- ABOUT THIS TASK -
All of the data below is to be copied again without changes.

- TASK DATA -

####

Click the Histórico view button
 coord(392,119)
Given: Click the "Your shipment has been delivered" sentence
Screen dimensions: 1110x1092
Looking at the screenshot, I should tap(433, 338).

####

- SOLUTION FOR THIS EXERCISE -
Click the Histórico view button
 coord(392,119)
Given: Click the "Your shipment has been delivered" sentence
Screen dimensions: 1110x1092
Looking at the screenshot, I should tap(433, 338).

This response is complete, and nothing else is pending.